Matthew Romney is a new faculty member in our department. Welcome to our department!
DE: What type of mathematics are you interested in?
MR: My research deals with metric spaces and their structure. A metric space is anything for which there is a notion of distance. Aside from the obvious examples (such as Euclidean n-space or the n-sphere), there is a huge variety of other metric spaces of interest arising in many applications. For example, certain problems in computer science can be framed as questions about embeddings of metric spaces. The basic problem in my work (often called the uniformization problem) is to decide when a given space can be mapped onto a “canonical space” (one with simple or nice geometry) by a map that doesn’t distort shape by more than a bounded amount (for example, by a conformal or quasiconformal map).
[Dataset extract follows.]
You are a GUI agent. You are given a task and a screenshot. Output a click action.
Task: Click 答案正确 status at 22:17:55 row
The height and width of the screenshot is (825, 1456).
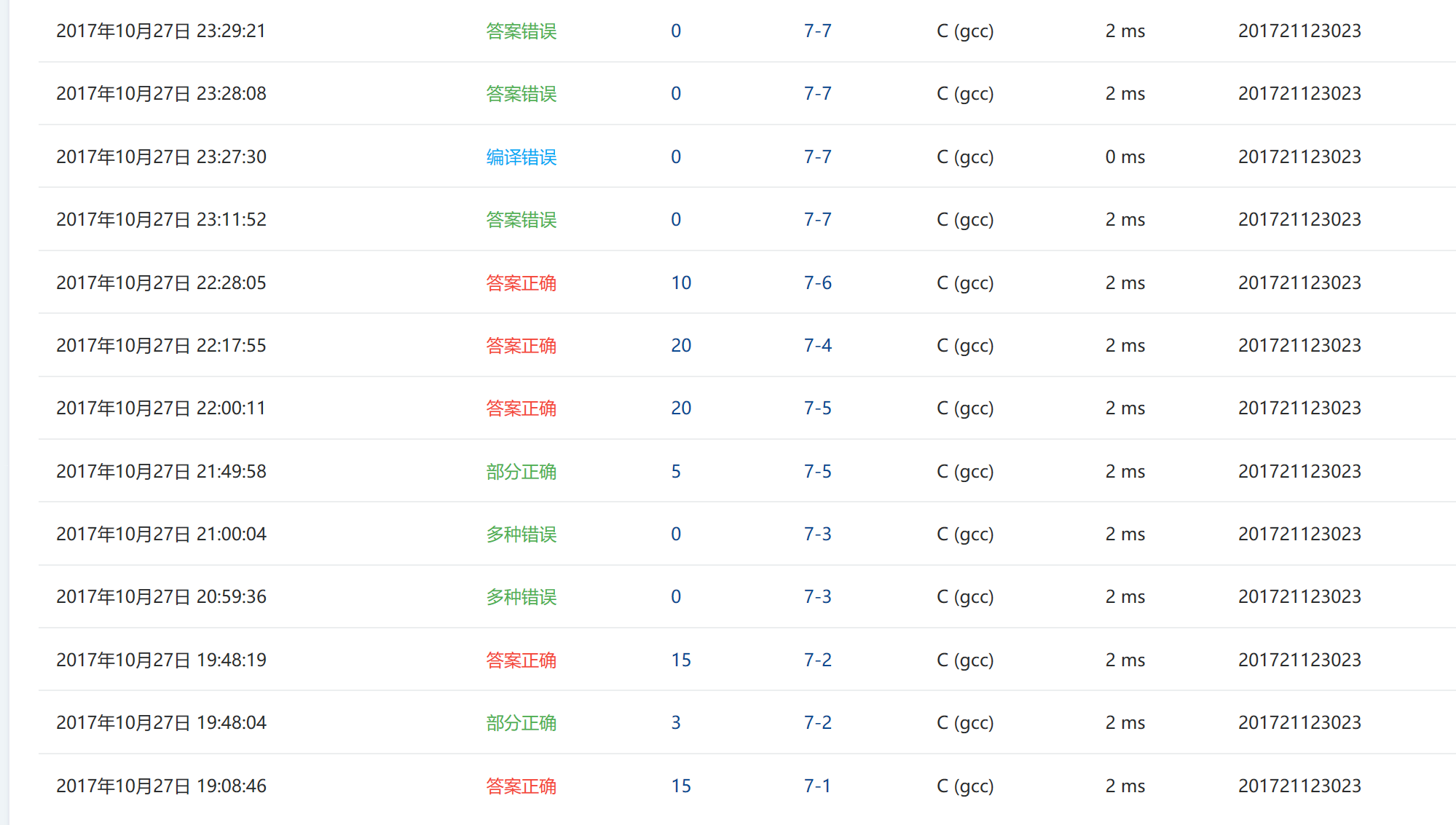pyautogui.click(x=521, y=345)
I like concrete, specific problems, and especially ones that are suited for computer exploration.
DE: Do you have a favorite open problem?
MR: One of my favorites is Koebe’s conjecture (1908): every domain in the complex sphere can be mapped conformally onto a circle domain, meaning a domain whose complementary components are either geometric circles or points. The simply connected case is Riemann’s mapping theorem, typically covered in a complex analysis course. Koebe himself proved the finitely connected case, and the countably connected case (currently the best result) is due to He and Schramm (1993). I like the conjecture for its simplicity, enough to make one think that a solution is just around the corner. For example, one might try to approximate an arbitrary domain with a sequence of finitely connected domains, apply Koebe’s result to get a corresponding sequence of conformal maps onto circle domains, then pass to a limit. However, this approach fails badly for a surprising reason: while one does in fact get a limiting map, it doesn’t necessarily map to a circle domain! So it takes some time to really appreciate the subtlety of the problem.
DE: What types of courses are you most excited to teach?
MR: Most of my teaching has been in the area of analysis (real analysis, complex analysis, differential equations), though I always love to teach something new. I’m excited to be teaching Numerical Analysis this fall and have the chance to delve more into the computational side of the subject.
DE: What have you liked the most about Hawaiʻi so far?
MR: This might be cliché, but I would definitely say the people. My family and I have felt so welcome here, by the department, our neighbors, the community. First arriving in Hawaii, we were welcomed at the airport by people we hadn’t yet met in person. When another family saw we had rented a car to get through the first couple days, they let us borrow their own. Living in faculty housing has been great, with so many families in a similar life stage all around us.
Also, needless to say, the nature here is spectacular.
DE: Can you tell us something about yourself that might be surprising?
MR: Aside from mathematics, I’m a big fan of learning languages. I’ve spoken Spanish for many years and actually speak Spanish at home. Before coming to Hawaii, I had the opportunity to do postdocs in Finland and Germany, and I became fairly proficient at those languages while there.